Mr. Flores grunted in agreement. “We just need to see the things Will eats. And make sure he has his own bed.”
“His own bed!” Josephine trilled. “Will has his own playroom. He has his own bathroom.” Her voice bristled with condescension. The look she gave Mr. Flores was like a backhanded slap.
Will trailed the three of them through the house, nodding in agreement—though no one was looking at him—because he thought someone ought to appear cooperative.
“Cool construction mural. Did you paint it yourself?” Mr. Flores asked when they got to Will’s room.
Will glanced at the wall’s cranes and bulldozers. He shook his head.
“I painted it,” Josephine said.
“Very cool,” Flores repeated. “So I was thinking, maybe Will and I can hang out here and have a chat while you show Trina the rest of the house?”
“It would be my pleasure to let you talk to Will privately when you come back here with a court order.” Josephine smiled. “But until then, Will has a legal right to be accompanied by me or an attorney.”
They did the final loop of the tour.
Mr. Flores continued to watch Will with prowling cat eyes. “So, buddy … Why don’t you and I sit right here at the table and talk, man-to-man, for a few minutes? Don’t worry, your mom’s gonna stay in the kitchen. She’ll be right over there by the stove with Trina.”
Trina smiled and waved from her place between his mother and the breadbox. Will had a feeling that Trina would put her hand out if Josephine tried to step toward him, the same way, in the car, his mother sometimes threw her arm across the passenger seat if she braked short at a light.
Mr. Flores reached into his leather backpack. He took out a notebook and pack of crayons that made Will feel as patronized as he did in restaurants where the waitress brought him a sippy cup and a word search puzzle. “So Will … Does anyone in your family smoke?”
Will wasn’t prepared for this line of questioning.
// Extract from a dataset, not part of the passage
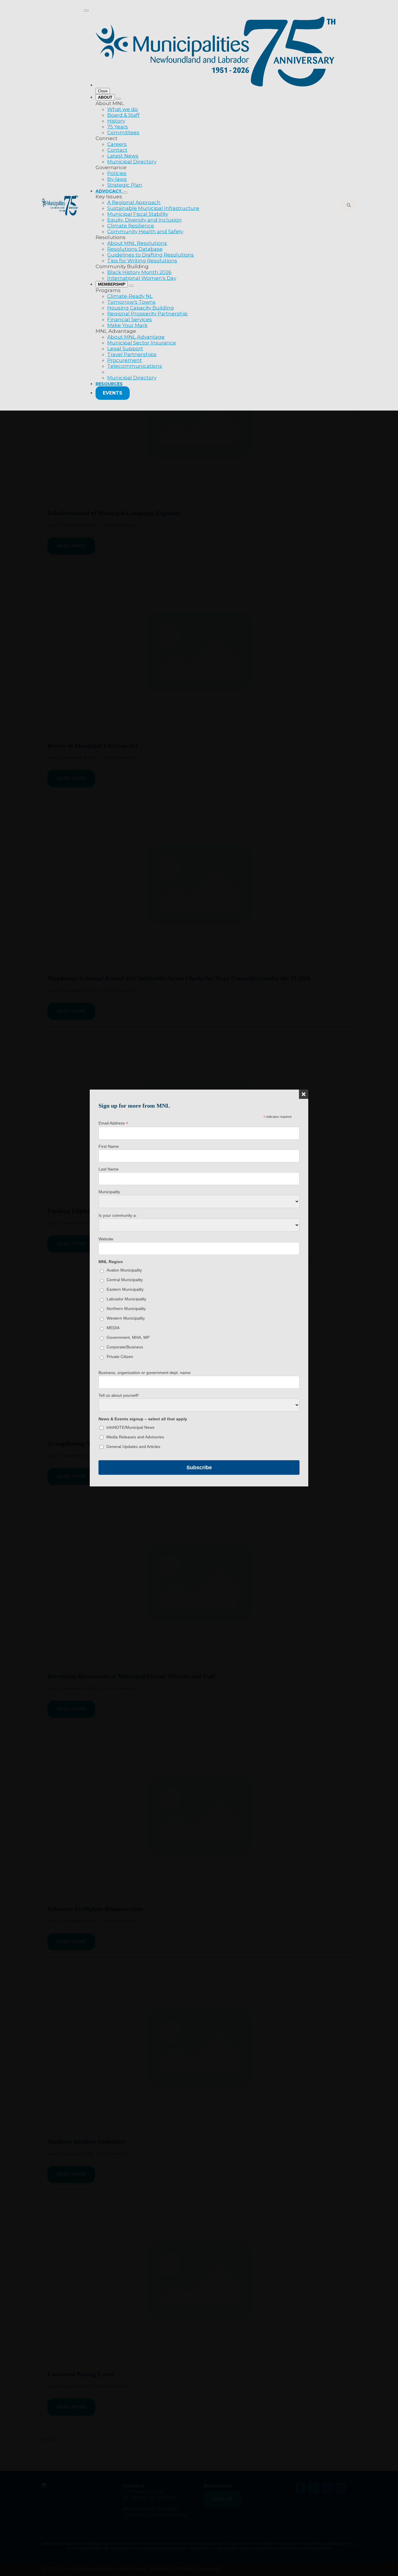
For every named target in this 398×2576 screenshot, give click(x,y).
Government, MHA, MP (128, 1337)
He ached to glance over at his mother. Instead, he found himself studying Mr. Flores for clues to whatever answer he expected. “Just Violet.”
“Your sister,” Mr. Flores said. “Why don’t you use these crayons and draw me a picture of what Violet smokes?”
Will’s stomach clenched. He had no idea if he could render what he’d once caught Violet hiding in one of the basement armoires his mother used for storage. Please don’t tell, Violet had pleaded. No one will find it here. Mom rifles through other people’s stuff, but she’s totally unwilling to look at her own baggage.
Will had never told. But now he picked up the green crayon and drew a few crinkly green turds in the bottom of an old caper jar. Marijuana. Somehow he’d just known. Your stoner sister. That was what Will’s old public school tormentors used to call Violet.
His mother was looking at him sidelong. Will wasn’t sure which Josephine would hate more: the fact that Will had besmirched their fine, upstanding family or the fact that—even after all the contouring lessons she’d given him—his drawing techniques hadn’t much improved. The crayon went oily in his fat, clumsy fingers.
“You okay there, buddy?”
Will realized he was jittering his foot hard. On the table, the teaspoons were vibrating. “I’m okay.”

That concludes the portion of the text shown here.